# Themes for my betta tank?



## RobSchuele247 (Oct 17, 2011)

I need a really good theme for a betta tank as I am going to start one this week any good ideas?


----------



## MissPisces (Jun 8, 2011)

You could go with an Asian theme, or maybe tropical... Gosh, I don't know! Depends on whether you want to get live plants or not. I have a sort of forest theme in my betta's 5 gallon: acrylic moss-and-gnarled-tree-root decoration; floating betta log; and live wisteria, java fern, and compacta (though the scatterings of neon purple gravel that my husband insisted on are really distracting...). Now if only he would stop attacking the cool background I got for the tank... 

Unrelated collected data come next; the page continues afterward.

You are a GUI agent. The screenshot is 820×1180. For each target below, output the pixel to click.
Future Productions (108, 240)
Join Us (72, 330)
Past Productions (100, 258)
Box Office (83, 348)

Also depends on the decorations you like. I've seen some really cool Japanese lantern decorations, and a dragon with a bubbler in its mouth (though the one I saw was too big for my tank). 

Whatever you get, be sure that the decor doesn't have any sharp or ragged edges. Betta fins are super sensitive, so whatever you get should undergo the panty hose test. Take a scrap of thin stocking and rub it on the decoration. If it tears, it's too rough for a betta. If you want a pirate theme but all the sunken ships and treasure chests are too rough, go with another theme. 

Just my suggestions. I'm sure it'll look cool no matter what you decide to do, though!


----------



## Summer (Oct 3, 2011)

a jungle theme would be awesome, lots of plants and wood and natural looking stuff.


----------



## RobSchuele247 (Oct 17, 2011)

Yeah, I want a jungle theme i think i am going to get some lillys and some moss to. the lillys will help buffer the filter. 

Gotta start planting lol.


----------